(Dataset entries)
[Start of section]
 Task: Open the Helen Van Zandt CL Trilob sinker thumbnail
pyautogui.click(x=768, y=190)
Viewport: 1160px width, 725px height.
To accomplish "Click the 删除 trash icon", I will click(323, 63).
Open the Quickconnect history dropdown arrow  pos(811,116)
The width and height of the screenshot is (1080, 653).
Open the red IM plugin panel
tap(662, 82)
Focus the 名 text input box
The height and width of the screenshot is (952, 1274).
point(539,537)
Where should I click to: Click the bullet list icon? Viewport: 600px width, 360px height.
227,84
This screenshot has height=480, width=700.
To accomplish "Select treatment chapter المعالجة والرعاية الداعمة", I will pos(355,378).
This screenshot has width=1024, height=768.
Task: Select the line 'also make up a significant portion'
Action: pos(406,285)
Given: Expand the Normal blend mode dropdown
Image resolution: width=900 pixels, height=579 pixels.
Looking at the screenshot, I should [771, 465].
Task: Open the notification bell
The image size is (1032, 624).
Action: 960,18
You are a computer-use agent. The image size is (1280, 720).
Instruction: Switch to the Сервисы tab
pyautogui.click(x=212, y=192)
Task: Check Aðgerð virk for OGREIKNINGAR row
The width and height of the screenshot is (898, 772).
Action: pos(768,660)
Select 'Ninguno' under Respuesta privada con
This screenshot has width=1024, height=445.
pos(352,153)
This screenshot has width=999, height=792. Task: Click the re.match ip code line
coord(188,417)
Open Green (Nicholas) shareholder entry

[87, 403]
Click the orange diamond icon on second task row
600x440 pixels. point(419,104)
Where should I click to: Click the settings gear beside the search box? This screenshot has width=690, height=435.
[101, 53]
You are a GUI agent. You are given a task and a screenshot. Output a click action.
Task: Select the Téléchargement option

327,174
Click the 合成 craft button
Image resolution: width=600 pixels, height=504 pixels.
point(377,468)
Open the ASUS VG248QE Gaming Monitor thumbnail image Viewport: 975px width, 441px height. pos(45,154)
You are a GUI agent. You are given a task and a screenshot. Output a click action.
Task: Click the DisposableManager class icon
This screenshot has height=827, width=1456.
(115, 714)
[End of section]
__Instructions for the task__
Every record must be retyped so that it matches the original exactly.

__Exercise answer__
 Task: Open the Helen Van Zandt CL Trilob sinker thumbnail
pyautogui.click(x=768, y=190)
Viewport: 1160px width, 725px height.
To accomplish "Click the 删除 trash icon", I will click(323, 63).
Open the Quickconnect history dropdown arrow  pos(811,116)
The width and height of the screenshot is (1080, 653).
Open the red IM plugin panel
tap(662, 82)
Focus the 名 text input box
The height and width of the screenshot is (952, 1274).
point(539,537)
Where should I click to: Click the bullet list icon? Viewport: 600px width, 360px height.
227,84
This screenshot has height=480, width=700.
To accomplish "Select treatment chapter المعالجة والرعاية الداعمة", I will pos(355,378).
This screenshot has width=1024, height=768.
Task: Select the line 'also make up a significant portion'
Action: pos(406,285)
Given: Expand the Normal blend mode dropdown
Image resolution: width=900 pixels, height=579 pixels.
Looking at the screenshot, I should [771, 465].
Task: Open the notification bell
The image size is (1032, 624).
Action: 960,18
You are a computer-use agent. The image size is (1280, 720).
Instruction: Switch to the Сервисы tab
pyautogui.click(x=212, y=192)
Task: Check Aðgerð virk for OGREIKNINGAR row
The width and height of the screenshot is (898, 772).
Action: pos(768,660)
Select 'Ninguno' under Respuesta privada con
This screenshot has width=1024, height=445.
pos(352,153)
This screenshot has width=999, height=792. Task: Click the re.match ip code line
coord(188,417)
Open Green (Nicholas) shareholder entry

[87, 403]
Click the orange diamond icon on second task row
600x440 pixels. point(419,104)
Where should I click to: Click the settings gear beside the search box? This screenshot has width=690, height=435.
[101, 53]
You are a GUI agent. You are given a task and a screenshot. Output a click action.
Task: Select the Téléchargement option

327,174
Click the 合成 craft button
Image resolution: width=600 pixels, height=504 pixels.
point(377,468)
Open the ASUS VG248QE Gaming Monitor thumbnail image Viewport: 975px width, 441px height. pos(45,154)
You are a GUI agent. You are given a task and a screenshot. Output a click action.
Task: Click the DisposableManager class icon
This screenshot has height=827, width=1456.
(115, 714)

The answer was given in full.